Monsieur le président, monsieur le ministre, mes chers collègues, nous en convenons tous ici, il n’y a aucun doute sur le potentiel de la France en matière d’action extérieure de l’État, mais cela a un prix et nécessite un investissement. À ce titre, nous regrettons que la diplomatie économique soit considérée comme le levier majeur de notre diplomatie. Ce choix stratégique nous semble contestable.
Il existe toujours malgré tout un reliquat de colonialisme dans notre pratique des échanges commerciaux avec certains pays, notamment d’Afrique. Ainsi, sous couvert d’aide au développement de ces pays, l’enjeu est aussi d’assurer un avenir international à nos entreprises. Sauf que le focus mis sur la diplomatie économique a conduit, par exemple, à une diplomatie politique des ventes d’armes, à propos desquelles vous connaissez notre opposition. Ces ventes massives d’armes n’ont pas développé d’emplois en France, puisque le secteur de l’industrie de l’armement a vu disparaître 44 000 emplois en dix ans.
Dans le cadre de cette discussion budgétaire, je tiens aussi à intervenir sur un sujet dont on ne parle pas trop souvent, même si nous avons déjà abordé ce point avec vous, monsieur le ministre, à savoir le franc CFA, c’est-à-dire le franc des anciennes colonies d’Afrique.
Le maintien d’une zone franc après la décolonisation grève fondamentalement les capacités d’investissement des États et nuit à leur indépendance monétaire. Le franc CFA a le mérite de limiter l’inflation et d’apporter de la stabilité aux économies nationales, mais son indexation sur l’euro, une monnaie forte, freine de nombreuses PME africaines et encourage la fuite des capitaux.
Le fait d’aborder la problématique du franc CFA dans le cadre de cette mission vous surprendra peut-être, mes chers collègues, mais il me semble que ce point n’est pas sans lien avec nos objectifs dans le domaine des actions extérieures de la France. Si le franc CFA permet de maintenir un pré carré pour la France, il est aussi de plus en plus un motif de rejet de notre pays dans les pays concernés. Il faudra bien qu’on s’attelle un jour à ce problème.
J’aborde maintenant un autre point : la nécessité de réinvestir massivement dans notre diplomatie culturelle.
La situation de la diplomatie culturelle aujourd’hui est très délicate. C’est le domaine d’action qui présente le plus gros déficit entre les moyens mis en œuvre et les besoins auxquels ils sont censés répondre.

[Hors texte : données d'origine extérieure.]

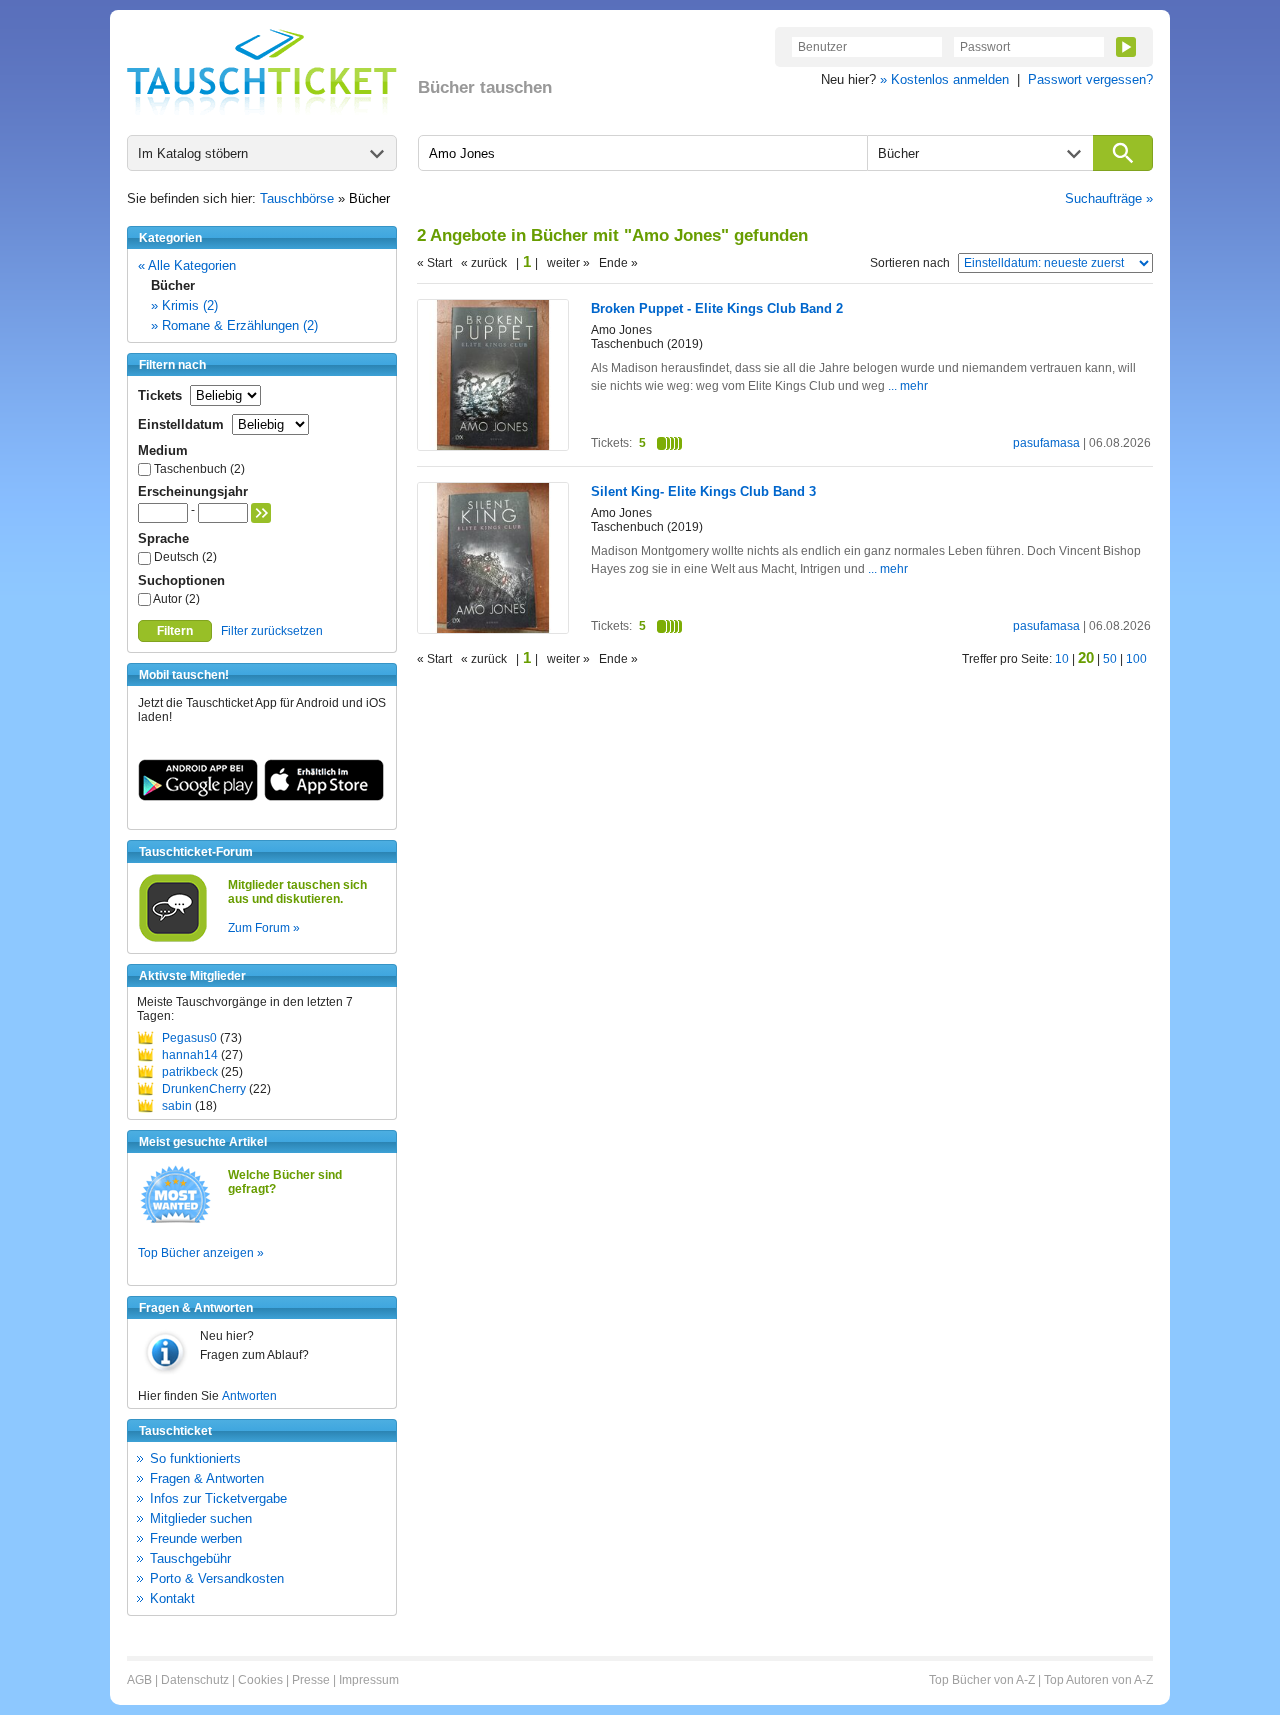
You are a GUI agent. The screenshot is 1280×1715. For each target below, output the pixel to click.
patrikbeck (190, 1072)
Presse (311, 1680)
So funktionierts (195, 1458)
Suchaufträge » (1109, 198)
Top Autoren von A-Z (1098, 1680)
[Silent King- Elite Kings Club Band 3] (493, 629)
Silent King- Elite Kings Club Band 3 (703, 491)
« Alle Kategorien (187, 265)
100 (1136, 659)
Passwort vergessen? (1090, 79)
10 (1062, 659)
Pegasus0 (189, 1038)
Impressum (369, 1680)
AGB (139, 1680)
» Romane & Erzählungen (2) (234, 325)
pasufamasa (1046, 443)
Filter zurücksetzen (272, 631)
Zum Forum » (264, 928)
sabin (177, 1106)
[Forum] (173, 939)
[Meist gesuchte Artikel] (175, 1222)
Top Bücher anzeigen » (201, 1253)
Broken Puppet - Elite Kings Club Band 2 (717, 308)
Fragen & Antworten (207, 1478)
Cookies (260, 1680)
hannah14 (190, 1055)
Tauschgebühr (190, 1558)
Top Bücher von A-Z (982, 1680)
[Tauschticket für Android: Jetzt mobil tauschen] (198, 797)
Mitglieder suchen (201, 1518)
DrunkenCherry (204, 1089)
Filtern (175, 631)
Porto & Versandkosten (217, 1578)
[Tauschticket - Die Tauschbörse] (262, 72)
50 (1110, 659)
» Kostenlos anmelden (944, 79)
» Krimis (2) (184, 305)
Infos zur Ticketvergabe (218, 1498)
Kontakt (172, 1598)
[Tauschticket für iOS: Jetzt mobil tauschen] (324, 797)
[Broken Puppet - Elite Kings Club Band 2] (493, 446)
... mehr (908, 386)
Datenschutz (195, 1680)
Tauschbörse (297, 198)
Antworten (249, 1396)
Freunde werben (196, 1538)
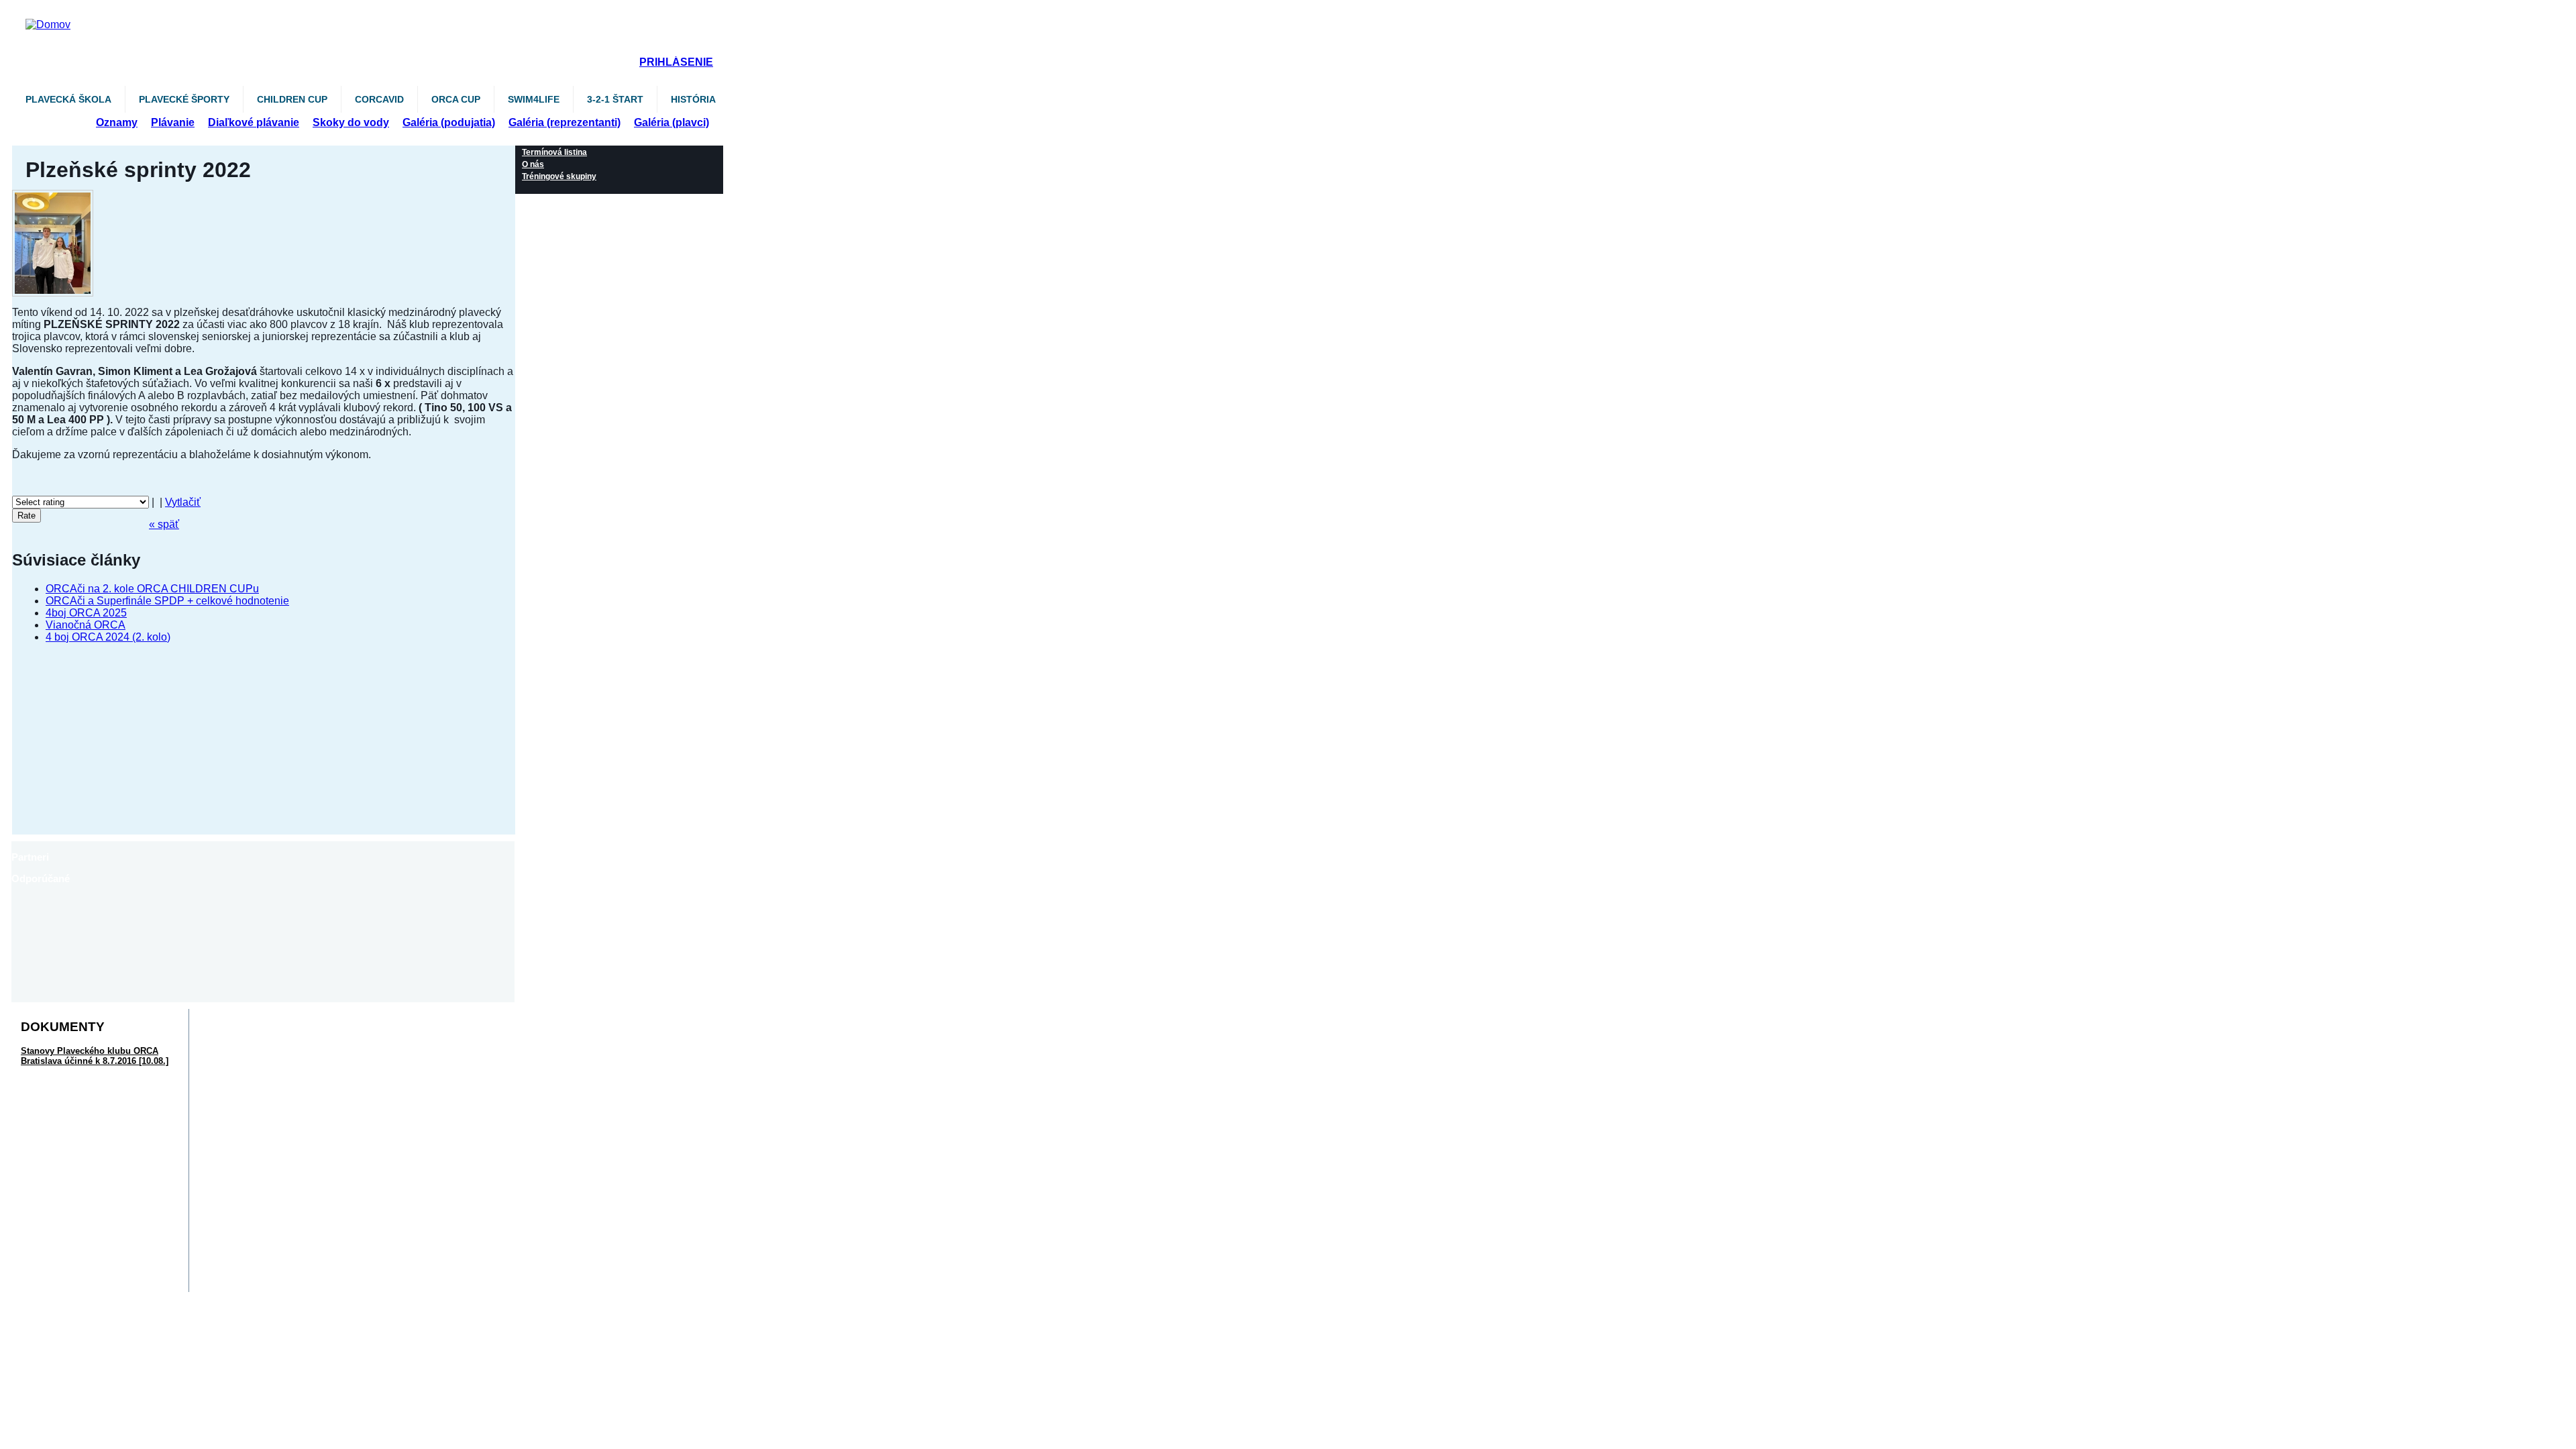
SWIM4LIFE (533, 99)
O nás (533, 164)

À ce titre, monsieur le ministre, vous m’aviez dit en commission que la fermeture de l’institut français de Naplouse n’était pas figée et que les discussions restaient ouvertes. Qu’en est-il désormais ? La situation a-t-elle changé ? Plus largement, nous nous interrogeons sur la fusion des alliances françaises et des instituts français comme sur leur financement. Le désinvestissement de l’État, au motif d’encourager l’autofinancement, est contradictoire avec une ambition forte de politique étrangère.
Cette ambition se fracture également avec l’exemple des étudiants étrangers. On ne peut que condamner la décision du Gouvernement d’augmenter drastiquement les frais d’inscription des étudiants étrangers à l’université. Dire qu’il s’agit d’une mesure visant à compenser ce que ces étudiants coûtent, c’est remettre en cause le sens même d’un service public ! Certes le principe du service public repose sur le caractère contributif de son fonctionnement, mais un étudiant étranger crée lui aussi de la richesse puisque, en travaillant, il consomme et paie des impôts indirects.
Avec cette décision, vous ôtez tout espoir aux étudiants modestes de venir étudier en France, alors même qu’il existe déjà une barrière à l’entrée par le biais des revenus minimaux exigés. Doit-on considérer que les 620 euros demandés ne sont pas suffisants pour vivre en France ?
Cette sélection par l’argent se couple à l’absence de critères sociaux dans l’attribution de bourses du Gouvernement, comme vient de le souligner l’un de mes collègues. Au-delà de leur accessibilité directe, cela empêche chaque année un certain nombre de jeunes étrangers de postuler dans l’une de nos universités. Alors que la France est le quatrième pays d’accueil d’étudiants étrangers, cette situation risque d’entraîner un recul de notre pays en la matière.
Je terminerai en évoquant l’un des piliers les plus importants de notre action extérieure : notre réseau consulaire. La baisse des effectifs au sein des représentations françaises à l’étranger inquiète. Alors que le Quai d’Orsay a perdu 53 % de ses effectifs en trente ans et un tiers depuis 2008, le Gouvernement a encore annoncé la suppression de 10 % des effectifs. Aujourd’hui, on décompte seulement 13 800 agents pour 2 millions d’expatriés, sans tenir compte des touristes. J’y reviendrai lors de l’examen des amendements, mais le schéma « fermeture des accueils et dématérialisation des procédures » conduit à un certain recul.